Compiled and written by Jonathan Rudd
Lying lost and forgotten, these places were once part of our great county’s history, but when their use finally came to an end were left abandoned and derelict.
1. St Mary’s In The Wood Church in Morley
Look upwards in Morley and two towers dominate the skyline of this West Yorkshire town. One is its elaborate town hall, while the other is the spire of St Mary’s in The Wood church. On closer inspection the church tells a very different story, as all that remains is the empty shell of what would have been a fine religious building.
In 1878 St Mary’s in the Wood church was built at a cost of £7000. It hosted two interesting historical features, including The Pancake Bell in the tower, which originated at Kirkstall Abbey and became part of an annual Shrove Tuesday tradition. The bell was taken from the tower and hand rung on the steps of the church for one hour between 11am-12. Hot pancakes were then served inside.
Unfortunately the tale of St Mary’s in the Wood does not end well. In 2008, the church sang its last hymns and knelt for its final prayers as the upkeep of this spectacular parish church and dwindling congregations led to its permanent closure. Shortly afterwards it was revealed that the site had been bought by an entrepreneur who wanted to turn the site into a hotel complex. However, on June 12th 2010 the old church was set on fire and all that remains are the burnt out shell and tower of this once magnificent church. The St Mary’s in the Wood United Reformed Church group still meet for worship in a nearby building.
2. Lord Line building in Hull
Stood desolate at the side of the Humber Estuary stands a rare piece of Hull’s maritime past, The Lord Line Building. It was built in 1949 as the head offices of the Lord Line trawler company and overlooks St Andrews Dock, which was once home to the world’s largest deep sea fishing fleet. When the dock closed in 1975 there was no need for the offices and so they closed too. A battle has ensued over what to do with the partly listed building the surrounding land, including demolishing them altogether and replacing them with flats and a restaurant. Many locals wish to see the building re-developed into a maritime museum, celebrating and remembering the fishing industry in Hull and the trawlermen who lost their lives at sea. Plans for residencies on the site have been repeatedly turned down since the late 90s, due to its isolated location and so it has remained derelict for over 40 years.
3. RAF Driffield/Alamein Barracks
At the side of the A614 near Driffield in East Yorkshire lies the abandoned Alamein army barracks. The airfield was opened in 1918 and named RAF Eastburn, but this did not last long and closed again in 1920. It was reopened in 1935 and the site was soon in action at the start of World War II when the 102 Squadron of the RAF which were based here dropped leaflets over German territory. The RAF base was a victim of heavy bombing raids by the Luftwaffe on 15th August 1940 and on other occasions too. Later in the war it helped with the liberation of France in 1944 by targeting Nazi railways. During the Cold War the barracks was a site for the US led Thor ballistic missile from 1959 to 1963 as part of ‘Project Emily.’ In 1977 the site was renamed Alamein barracks and was used for army training until 1996 when it closed down, leaving some of the derelict buildings still here today. Some parts of the site have been used by light industry and some buildings are still used as a cadet training centre. In 2020 plans to re-develop the site into a contemporary residential site have been put forward, which is ongoing at the time of writing.

Tasks and exercises —
A: For each statement, say yes or no as to whether it agrees with the piece on abandoned Yorkshire places, and quote the words from the piece that settle it: (i) St Mary’s in the Wood church was built in 1878; (ii) the dock beside the Lord Line Building closed in 1985; (iii) the airfield near Driffield was first named RAF Eastburn.
B: Echo the part of the piece on abandoned Yorkshire places that begins at the words "Unfortunately the tale" and stops after "a nearby building.".

Study material —
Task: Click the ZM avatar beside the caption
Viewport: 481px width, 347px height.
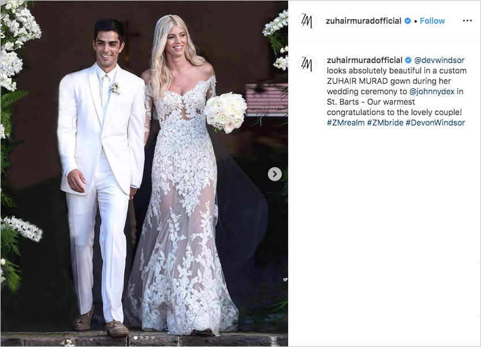Action: tap(307, 64)
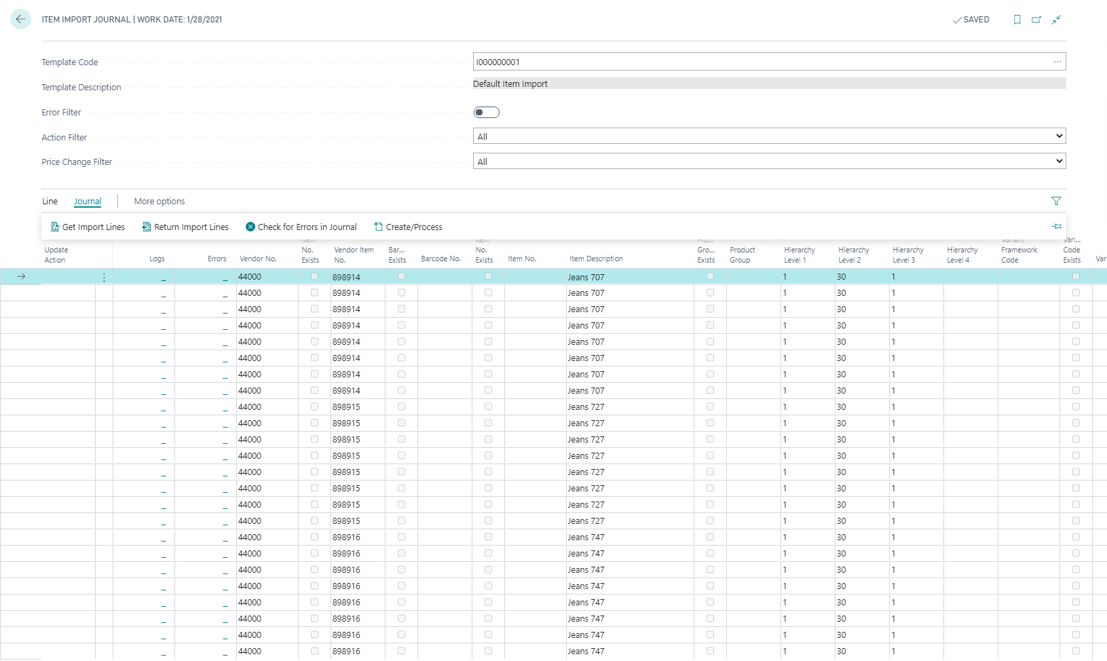Open the Journal tab

[x=88, y=202]
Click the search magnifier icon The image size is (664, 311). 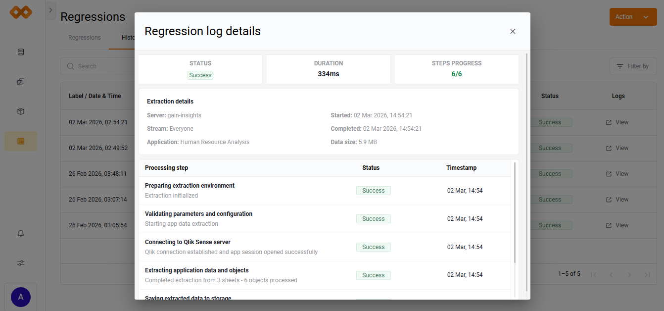pyautogui.click(x=71, y=66)
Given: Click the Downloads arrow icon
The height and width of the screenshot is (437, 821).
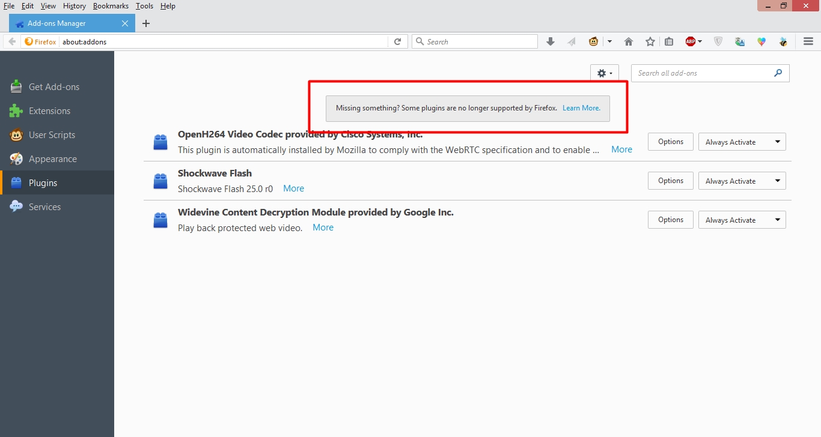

Answers by item —
A:
(i) Yes: "In 1878 St Mary’s in the Wood church was built"
(ii) No: "When the dock closed in 1975"
(iii) Yes: "The airfield was opened in 1918 and named RAF Eastburn"

B:
Unfortunately the tale of St Mary’s in the Wood does not end well. In 2008, the church sang its last hymns and knelt for its final prayers as the upkeep of this spectacular parish church and dwindling congregations led to its permanent closure. Shortly afterwards it was revealed that the site had been bought by an entrepreneur who wanted to turn the site into a hotel complex. However, on June 12th 2010 the old church was set on fire and all that remains are the burnt out shell and tower of this once magnificent church. The St Mary’s in the Wood United Reformed Church group still meet for worship in a nearby building.